Your task is to repeat the entries exactly. Leave the pictures out.

══════

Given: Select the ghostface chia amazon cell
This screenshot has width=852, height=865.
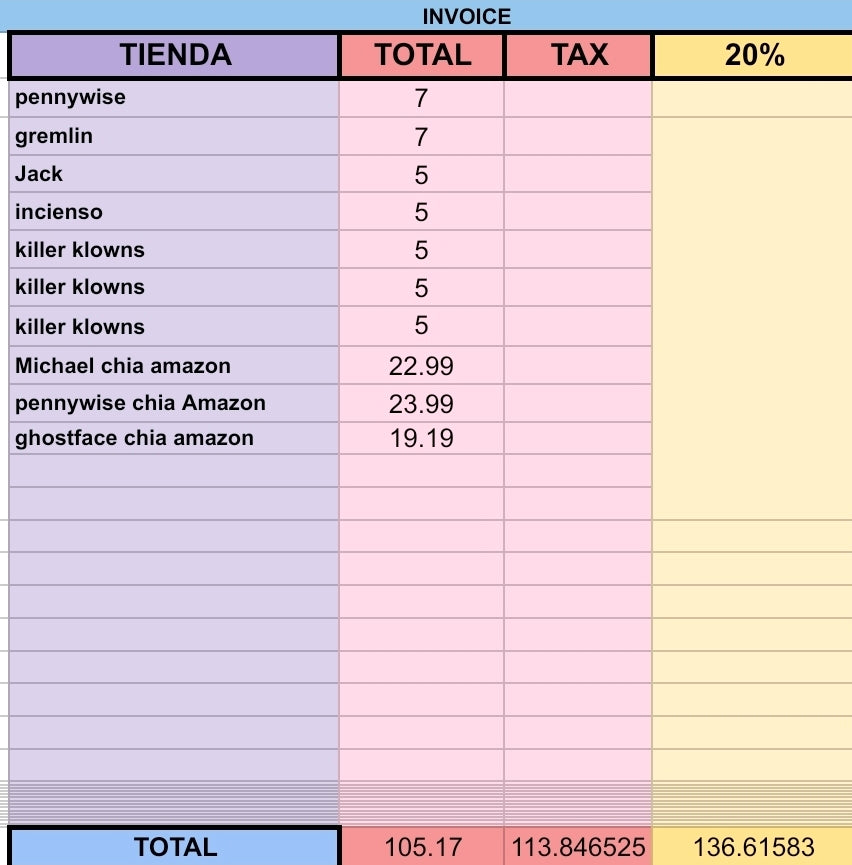Looking at the screenshot, I should (174, 438).
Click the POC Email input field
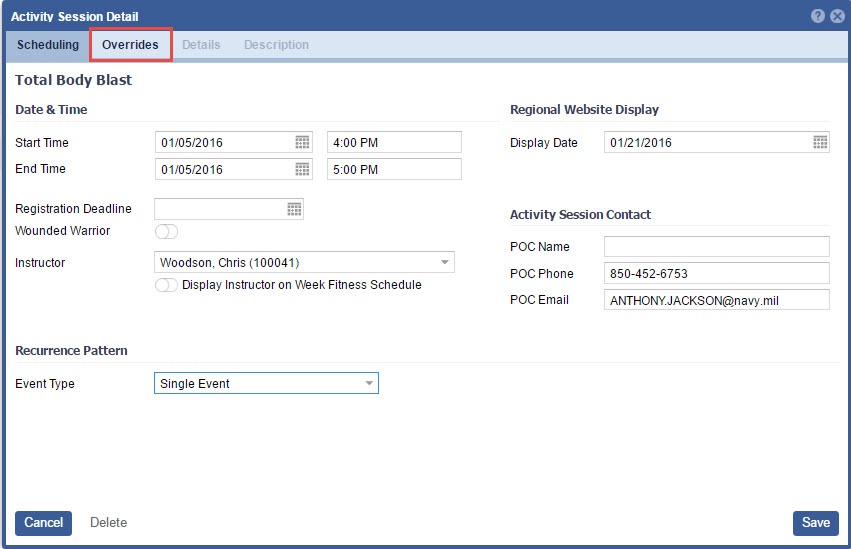 (716, 300)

══════

**Solution to this task:**
Given: Select the ghostface chia amazon cell
This screenshot has width=852, height=865.
Looking at the screenshot, I should (174, 438).
Click the POC Email input field
 (716, 300)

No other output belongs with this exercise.